El Ministerio de Justicia y Derechos Humanos y el Colegio de Abogados de Córdoba sellaron hoy un acuerdo para que los y las profesionales del derecho reciban la capacitación que establece la Ley Micaela, que prevé la formación en género y violencia contra las mujeres de manera obligatoria para todas las personas que se desempeñen en todos los niveles y jerarquías de la función pública.

“Deben sentirse orgullosos, porque son el primer colegio profesional del interior del país que toma el compromiso de adherir a esta norma tan necesaria”, dijo Martín Farfán, titular de la cartera de Justicia, el órgano de aplicación de la ley en Córdoba.

“No es una mera adhesión formal, sino que es un compromiso de acción para avanzar sobre los derechos de las mujeres”, agregó. Farfán firmó el convenio junto con Claudia Martínez, secretaria de Lucha contra la Violencia a la Mujer y Trata de Personas e Ignacio Segura, presidente del Colegio de Abogados. 

La firma excedió lo protocolar y se transformó en un acto cargado de emotividad, ya que contó con la presencia de Andrea Lescano, madre de Micaela García, la joven de 21 años que fue violada y asesinada en 2017 a la salida de un boliche, en Gualeguay, por un hombre que ya tenía antecedentes de ataques sexuales.

La mujer se mostró satisfecha por el compromiso asumido por el colegio. “Es algo que hay que celebrar y destacar”, dijo y luego explicó que, desde la Fundación Micaela, que conduce con su pareja Néstor “Yuyo” García, muchas veces criticaron el rol de los abogados. “Nos llegan denuncias de familias y víctimas donde nos cuentan que han sido mal asesoradas. Espero que la formación sirva para que logren ser empáticos con las víctimas”, agregó. 

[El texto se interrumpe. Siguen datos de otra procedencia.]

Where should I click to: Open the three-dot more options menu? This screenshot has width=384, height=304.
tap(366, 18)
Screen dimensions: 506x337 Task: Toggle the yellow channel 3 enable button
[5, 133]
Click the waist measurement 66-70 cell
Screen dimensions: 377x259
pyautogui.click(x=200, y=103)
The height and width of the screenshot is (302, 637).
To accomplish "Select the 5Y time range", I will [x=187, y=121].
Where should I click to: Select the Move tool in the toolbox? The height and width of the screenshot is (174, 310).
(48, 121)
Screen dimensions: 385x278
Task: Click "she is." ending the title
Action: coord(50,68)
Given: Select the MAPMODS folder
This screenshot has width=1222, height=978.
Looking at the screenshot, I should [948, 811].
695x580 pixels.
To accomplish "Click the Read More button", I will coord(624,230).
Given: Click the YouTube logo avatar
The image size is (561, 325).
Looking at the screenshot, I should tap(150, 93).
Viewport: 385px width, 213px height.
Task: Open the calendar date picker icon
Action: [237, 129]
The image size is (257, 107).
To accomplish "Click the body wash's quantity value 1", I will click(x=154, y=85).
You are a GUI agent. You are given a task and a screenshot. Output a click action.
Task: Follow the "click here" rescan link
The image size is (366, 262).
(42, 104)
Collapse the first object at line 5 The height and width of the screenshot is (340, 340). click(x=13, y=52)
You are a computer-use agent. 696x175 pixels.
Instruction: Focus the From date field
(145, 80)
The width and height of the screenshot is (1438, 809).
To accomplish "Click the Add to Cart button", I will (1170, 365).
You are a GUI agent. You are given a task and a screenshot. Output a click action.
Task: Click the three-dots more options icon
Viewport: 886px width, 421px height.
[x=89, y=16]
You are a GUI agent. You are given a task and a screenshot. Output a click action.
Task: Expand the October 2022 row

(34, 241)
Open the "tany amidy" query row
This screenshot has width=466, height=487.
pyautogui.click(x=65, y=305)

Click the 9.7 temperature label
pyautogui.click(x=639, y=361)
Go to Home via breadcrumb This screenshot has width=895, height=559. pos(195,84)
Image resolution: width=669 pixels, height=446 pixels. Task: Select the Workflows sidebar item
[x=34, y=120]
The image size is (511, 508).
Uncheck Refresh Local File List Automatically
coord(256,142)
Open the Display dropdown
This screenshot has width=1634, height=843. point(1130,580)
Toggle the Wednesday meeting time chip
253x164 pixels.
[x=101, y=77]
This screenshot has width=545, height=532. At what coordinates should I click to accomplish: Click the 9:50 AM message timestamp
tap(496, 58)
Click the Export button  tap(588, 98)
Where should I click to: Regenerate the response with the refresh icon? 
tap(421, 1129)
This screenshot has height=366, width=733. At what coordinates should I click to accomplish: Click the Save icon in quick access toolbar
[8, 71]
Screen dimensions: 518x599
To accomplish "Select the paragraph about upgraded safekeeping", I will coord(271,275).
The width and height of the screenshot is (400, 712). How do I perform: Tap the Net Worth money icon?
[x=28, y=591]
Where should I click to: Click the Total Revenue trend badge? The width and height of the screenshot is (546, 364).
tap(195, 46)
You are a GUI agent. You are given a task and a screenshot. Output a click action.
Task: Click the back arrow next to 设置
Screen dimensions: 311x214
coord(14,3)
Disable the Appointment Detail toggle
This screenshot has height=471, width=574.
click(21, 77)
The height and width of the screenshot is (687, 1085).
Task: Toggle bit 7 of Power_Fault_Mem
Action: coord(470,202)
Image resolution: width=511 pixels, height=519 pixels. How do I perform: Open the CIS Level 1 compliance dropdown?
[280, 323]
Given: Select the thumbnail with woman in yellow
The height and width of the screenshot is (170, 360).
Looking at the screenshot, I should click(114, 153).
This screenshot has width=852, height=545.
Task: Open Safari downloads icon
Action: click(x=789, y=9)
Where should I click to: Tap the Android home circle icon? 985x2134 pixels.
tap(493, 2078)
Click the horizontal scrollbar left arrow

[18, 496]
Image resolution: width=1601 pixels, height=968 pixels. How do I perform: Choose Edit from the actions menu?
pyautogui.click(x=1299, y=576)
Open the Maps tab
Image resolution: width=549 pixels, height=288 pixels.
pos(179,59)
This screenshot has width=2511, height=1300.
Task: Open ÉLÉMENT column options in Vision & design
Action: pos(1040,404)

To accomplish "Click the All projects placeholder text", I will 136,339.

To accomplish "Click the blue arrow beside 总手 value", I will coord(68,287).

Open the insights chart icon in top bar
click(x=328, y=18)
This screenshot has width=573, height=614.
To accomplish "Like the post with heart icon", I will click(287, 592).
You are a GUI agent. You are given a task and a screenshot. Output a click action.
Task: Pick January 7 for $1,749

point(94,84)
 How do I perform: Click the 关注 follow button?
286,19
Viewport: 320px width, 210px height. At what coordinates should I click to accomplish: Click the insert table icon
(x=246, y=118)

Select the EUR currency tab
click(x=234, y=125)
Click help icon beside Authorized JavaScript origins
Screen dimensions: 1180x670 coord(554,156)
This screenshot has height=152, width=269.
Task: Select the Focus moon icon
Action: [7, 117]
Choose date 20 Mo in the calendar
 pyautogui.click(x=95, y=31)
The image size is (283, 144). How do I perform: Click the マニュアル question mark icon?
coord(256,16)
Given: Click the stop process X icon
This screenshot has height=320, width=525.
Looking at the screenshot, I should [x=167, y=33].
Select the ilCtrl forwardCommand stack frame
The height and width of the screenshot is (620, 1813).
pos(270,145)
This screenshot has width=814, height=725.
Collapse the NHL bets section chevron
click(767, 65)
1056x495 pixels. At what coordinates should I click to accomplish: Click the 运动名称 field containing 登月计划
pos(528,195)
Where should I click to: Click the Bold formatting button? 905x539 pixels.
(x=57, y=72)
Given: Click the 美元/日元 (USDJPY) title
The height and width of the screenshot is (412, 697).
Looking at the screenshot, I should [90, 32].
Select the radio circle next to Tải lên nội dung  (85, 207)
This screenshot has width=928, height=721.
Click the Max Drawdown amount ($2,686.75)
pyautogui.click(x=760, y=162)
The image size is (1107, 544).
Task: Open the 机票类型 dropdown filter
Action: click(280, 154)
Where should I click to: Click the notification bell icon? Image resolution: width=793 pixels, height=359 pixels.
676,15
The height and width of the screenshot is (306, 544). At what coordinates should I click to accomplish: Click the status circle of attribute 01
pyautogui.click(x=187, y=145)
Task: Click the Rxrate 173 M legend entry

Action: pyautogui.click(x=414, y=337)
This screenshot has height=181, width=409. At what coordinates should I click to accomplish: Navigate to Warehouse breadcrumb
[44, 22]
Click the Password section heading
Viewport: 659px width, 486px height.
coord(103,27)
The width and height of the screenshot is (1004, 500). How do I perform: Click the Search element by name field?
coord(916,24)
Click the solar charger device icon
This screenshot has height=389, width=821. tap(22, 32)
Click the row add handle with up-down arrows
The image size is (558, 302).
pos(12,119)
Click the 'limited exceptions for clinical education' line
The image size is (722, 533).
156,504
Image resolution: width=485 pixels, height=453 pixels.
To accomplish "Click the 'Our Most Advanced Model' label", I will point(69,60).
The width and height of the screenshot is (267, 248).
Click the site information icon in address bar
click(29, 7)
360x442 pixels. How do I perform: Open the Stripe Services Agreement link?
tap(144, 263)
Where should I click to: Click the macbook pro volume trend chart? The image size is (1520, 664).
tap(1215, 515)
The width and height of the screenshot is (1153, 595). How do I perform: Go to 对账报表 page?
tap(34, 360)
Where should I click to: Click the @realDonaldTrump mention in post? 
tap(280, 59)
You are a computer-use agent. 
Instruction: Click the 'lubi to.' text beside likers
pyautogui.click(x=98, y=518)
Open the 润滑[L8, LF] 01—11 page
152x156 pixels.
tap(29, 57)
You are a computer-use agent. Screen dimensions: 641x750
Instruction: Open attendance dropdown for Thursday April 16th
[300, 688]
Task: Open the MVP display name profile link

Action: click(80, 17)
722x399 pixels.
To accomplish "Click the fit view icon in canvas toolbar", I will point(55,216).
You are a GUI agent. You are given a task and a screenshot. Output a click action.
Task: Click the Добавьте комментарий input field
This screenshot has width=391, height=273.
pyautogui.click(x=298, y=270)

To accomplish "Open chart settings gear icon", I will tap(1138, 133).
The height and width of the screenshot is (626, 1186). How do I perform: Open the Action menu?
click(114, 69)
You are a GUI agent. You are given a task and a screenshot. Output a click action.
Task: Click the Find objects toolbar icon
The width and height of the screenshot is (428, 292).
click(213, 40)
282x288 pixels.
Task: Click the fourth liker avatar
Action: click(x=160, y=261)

Claudia Martínez también decidió hablarle a los y las profesionales. “Esta es una oportunidad única que no podemos dejar pasar. Al compromiso que ya tienen, es necesario sumar formación. Micaela nos inspira”, dijo. Luego explicó que el momento histórico que se vive en el mundo y en el país, con conquistas de derechos de igualdad, no es “una guerra entre varones y mujeres”. “No hablamos de Sexo, hablamos de relaciones de poder, por eso es necesario revisar nuestras prácticas ante la violencia de género”. 

Al final del acto, dos amigas de Micaela leyeron un poema escrito en su memoria. “Micaela no es solo el nombre de una víctima de la violencia patriarcal/ ni el título de un diario / ni el nombre de una ley/. Micaela es exhortación a no bajar los brazos/ es acción y política, con mayúscula”, dice un fragmento.